Failure to take into account material evidence/error of fact

The family argued that the Coroner had failed to take into account aspects of why certain triage decisions had been made, or not been made ([89]). The Court set out the test for when an error of fact is justiciable, drawn from E v Secretary of State for the Home Department [2004] EWCA Civ 49, per Carnwath LJ at [66]:

“…First, there must have been a mistake as to an existing fact, including a mistake as the availability of evidence on a particular matter. Secondly, the fact or evidence must have been “established”, in the sense that it was uncontentious and objectively verifiable. Thirdly, the [claimant] must not been have been responsible for the mistake. Fourthly, the mistake must have played a material (not necessarily decisive) part in the Tribunal’s reasoning.

Having set out the test, the Court dismissed the family’s challenges as “no more than disagreement with the Coroner’s conclusions on the appropriate inferences to be drawn from the facts ([87]). Similarly on the challenge that the Coroner had failed to take into account relevant considerations, the Court disagreed, holding that the considerations had been taken into account and what was being challenged was the weight they were given. But while the question of what is a relevant consideration is a question for a reviewing court, the matter of how much weight to apply to a relevant consideration is a matter for the decision-maker” ([91]).

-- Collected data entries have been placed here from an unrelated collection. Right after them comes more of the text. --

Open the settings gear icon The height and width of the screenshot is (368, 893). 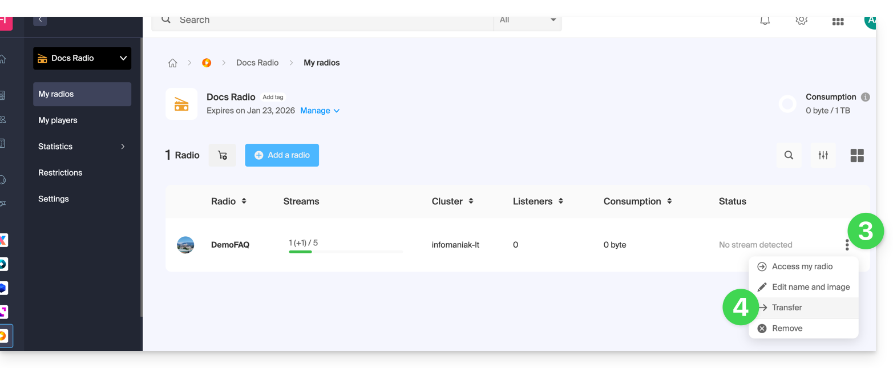801,21
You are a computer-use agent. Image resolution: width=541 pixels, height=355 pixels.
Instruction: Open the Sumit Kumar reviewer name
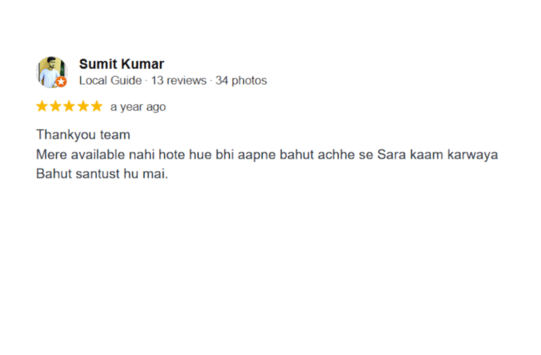121,64
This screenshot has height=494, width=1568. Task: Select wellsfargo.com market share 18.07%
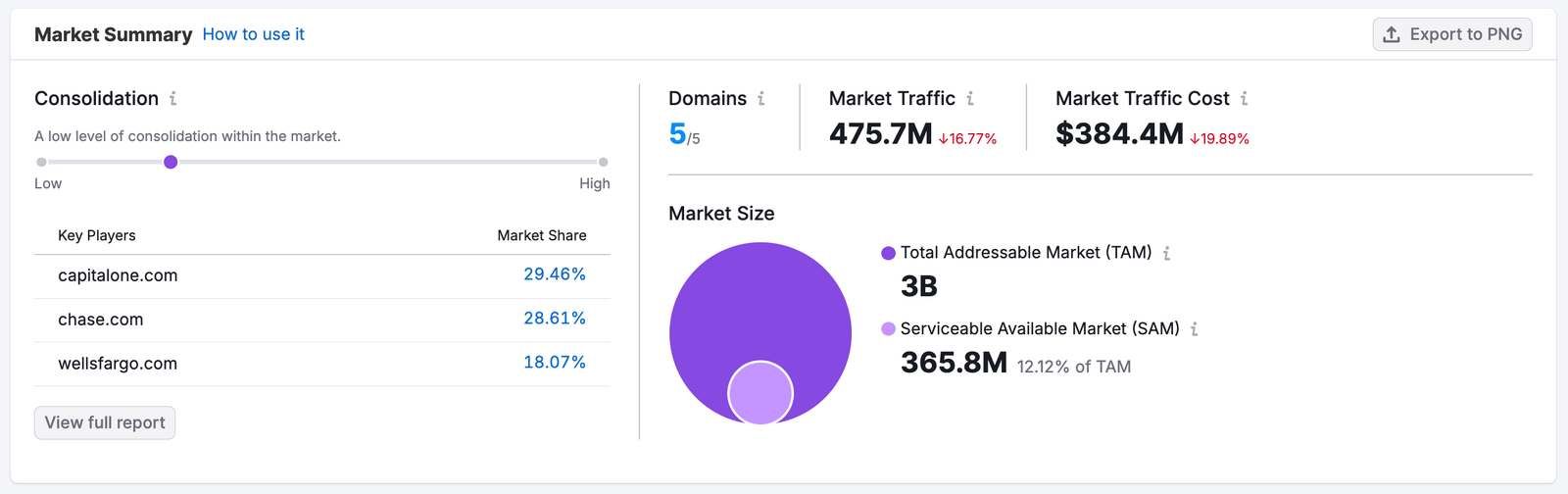click(x=554, y=363)
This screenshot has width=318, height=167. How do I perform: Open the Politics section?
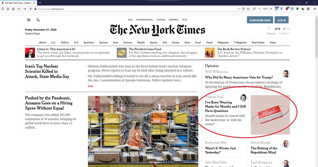coord(65,43)
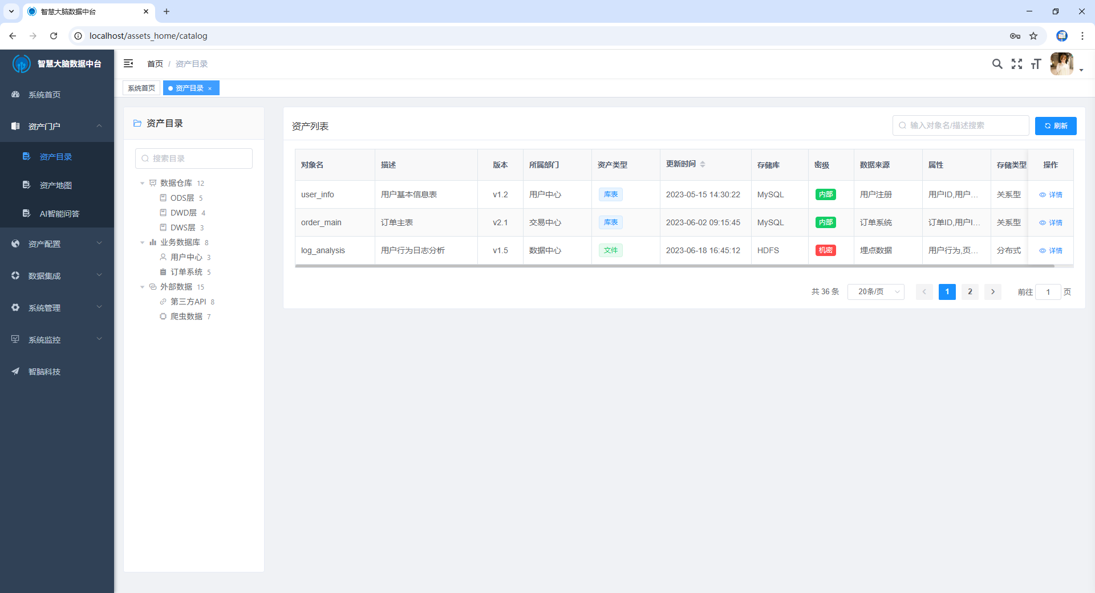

Preventing Future Deaths Reports

The Coroner had refused to hear submissions from the family before deciding that there was no requirement to make a preventing future deaths report. The Court held that there was no duty on a coroner to do so: the reports were a statutory creature and there was “nothing in the wording of Schedule 5 which imposes a requirement on the Coroner to hear submissions from interested persons before deciding whether or not the duty to report arises”, nor were there grounds to imply that obligation ([96]-[97]).

The reports are not a matter for the parties; as Garnham J put it:

An inquest remains an inquisitorial process and the duty here is one imposed on the coroner. It is in circumstances where she forms the opinion, in the light of the facts revealed by the investigation, that action is required that she is required to make a report. No doubt it will often be the case that a coroner will find it helpful to invite such submissions, but there is no obligation on her to do so.

Comment

Gorani is a reminder that, as the quote directly above illustrates, coronial courts are the domain of coroners even more than conventional courts are the domain of judges. They enjoy a broad discretion to carry out that investigation as they see fit, whether that is by shaping the questioning or deciding whether to hear preventing future deaths submissions. Parties wishing to challenge a coroner’s conduct will often face an uphill battle to do so.

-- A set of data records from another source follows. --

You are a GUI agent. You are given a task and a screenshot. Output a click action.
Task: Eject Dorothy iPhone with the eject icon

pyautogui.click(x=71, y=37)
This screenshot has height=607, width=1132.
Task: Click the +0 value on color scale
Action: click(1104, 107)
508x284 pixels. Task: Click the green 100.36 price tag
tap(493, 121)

But perhaps the most important aspect is the Court’s approach to article 2. Paragraphs [68] and [80] read together suggest that when article 2 is engaged, it is not the whole investigative process of the inquest that is affected, but only the investigation of the matters which may have amounted to a breach of article 2. This has the potential to influence the practice of inquests significantly.

The coroner’s power to include a wider “in what circumstances” aspect to an inquest’s conclusion is limited by statute to circumstances where this is “necessary to avoid a breach of any Convention right” (s. 5(2), Coroners and Justice Act 2009). Where this applies, as confirmed in Gorani itself (at [80]), a coroner may express a view on (or, where there is a jury, leave to the jury) matters which are only possibly rather than probably causative of death.

But if the investigative obligation is limited, then so too, presumably, is the wider causal test. It may be that following Gorani, coroners will have to carefully delineate between potential causes of death which engage article 2 and those which do not. The former could be left to a jury (or subject to a determination) whether probable or possible causes, the latter at the discretion of the coroner, but the latter would be confined to probably, not possible causes.